WORK INSTRUCTIONS
Word for word, return the entries listed below.

═════ AVAILABLE DATA ═════

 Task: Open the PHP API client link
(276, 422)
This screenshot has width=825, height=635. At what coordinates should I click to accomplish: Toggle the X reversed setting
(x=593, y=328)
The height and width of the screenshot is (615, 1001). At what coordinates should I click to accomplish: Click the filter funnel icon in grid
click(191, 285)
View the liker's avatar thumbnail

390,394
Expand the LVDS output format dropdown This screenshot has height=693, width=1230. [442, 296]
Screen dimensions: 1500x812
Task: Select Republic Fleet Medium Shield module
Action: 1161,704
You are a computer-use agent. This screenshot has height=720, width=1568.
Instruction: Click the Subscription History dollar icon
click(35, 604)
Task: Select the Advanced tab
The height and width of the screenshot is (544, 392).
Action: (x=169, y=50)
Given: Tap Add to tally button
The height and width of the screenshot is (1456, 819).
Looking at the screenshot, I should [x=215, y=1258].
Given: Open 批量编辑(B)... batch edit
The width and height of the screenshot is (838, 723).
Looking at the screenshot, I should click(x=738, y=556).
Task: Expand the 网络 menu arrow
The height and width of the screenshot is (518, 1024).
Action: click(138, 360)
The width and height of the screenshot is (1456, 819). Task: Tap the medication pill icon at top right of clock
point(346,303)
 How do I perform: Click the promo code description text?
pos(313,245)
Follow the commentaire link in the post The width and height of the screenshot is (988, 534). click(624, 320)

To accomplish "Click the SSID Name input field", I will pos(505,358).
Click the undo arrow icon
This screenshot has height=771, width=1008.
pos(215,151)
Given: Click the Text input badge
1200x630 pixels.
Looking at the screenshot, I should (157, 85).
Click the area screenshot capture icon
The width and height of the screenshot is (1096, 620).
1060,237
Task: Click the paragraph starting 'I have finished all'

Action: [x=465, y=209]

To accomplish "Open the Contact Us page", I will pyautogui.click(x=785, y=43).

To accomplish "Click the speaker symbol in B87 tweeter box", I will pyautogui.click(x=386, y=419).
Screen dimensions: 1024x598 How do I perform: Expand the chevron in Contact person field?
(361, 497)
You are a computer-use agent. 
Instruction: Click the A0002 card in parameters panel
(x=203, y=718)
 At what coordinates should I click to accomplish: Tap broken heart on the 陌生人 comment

═════

THE COMPLETED TASK
 Task: Open the PHP API client link
(276, 422)
This screenshot has width=825, height=635. At what coordinates should I click to accomplish: Toggle the X reversed setting
(x=593, y=328)
The height and width of the screenshot is (615, 1001). At what coordinates should I click to accomplish: Click the filter funnel icon in grid
click(191, 285)
View the liker's avatar thumbnail

390,394
Expand the LVDS output format dropdown This screenshot has height=693, width=1230. [442, 296]
Screen dimensions: 1500x812
Task: Select Republic Fleet Medium Shield module
Action: 1161,704
You are a computer-use agent. This screenshot has height=720, width=1568.
Instruction: Click the Subscription History dollar icon
click(35, 604)
Task: Select the Advanced tab
The height and width of the screenshot is (544, 392).
Action: (x=169, y=50)
Given: Tap Add to tally button
The height and width of the screenshot is (1456, 819).
Looking at the screenshot, I should [x=215, y=1258].
Given: Open 批量编辑(B)... batch edit
The width and height of the screenshot is (838, 723).
Looking at the screenshot, I should click(x=738, y=556).
Task: Expand the 网络 menu arrow
The height and width of the screenshot is (518, 1024).
Action: click(138, 360)
The width and height of the screenshot is (1456, 819). Task: Tap the medication pill icon at top right of clock
point(346,303)
 How do I perform: Click the promo code description text?
pos(313,245)
Follow the commentaire link in the post The width and height of the screenshot is (988, 534). click(624, 320)

To accomplish "Click the SSID Name input field", I will pos(505,358).
Click the undo arrow icon
This screenshot has height=771, width=1008.
pos(215,151)
Given: Click the Text input badge
1200x630 pixels.
Looking at the screenshot, I should (157, 85).
Click the area screenshot capture icon
The width and height of the screenshot is (1096, 620).
1060,237
Task: Click the paragraph starting 'I have finished all'

Action: [x=465, y=209]

To accomplish "Open the Contact Us page", I will pyautogui.click(x=785, y=43).

To accomplish "Click the speaker symbol in B87 tweeter box", I will pyautogui.click(x=386, y=419).
Screen dimensions: 1024x598 How do I perform: Expand the chevron in Contact person field?
(361, 497)
You are a computer-use agent. 
Instruction: Click the A0002 card in parameters panel
(x=203, y=718)
 At what coordinates should I click to accomplish: Tap broken heart on the 陌生人 comment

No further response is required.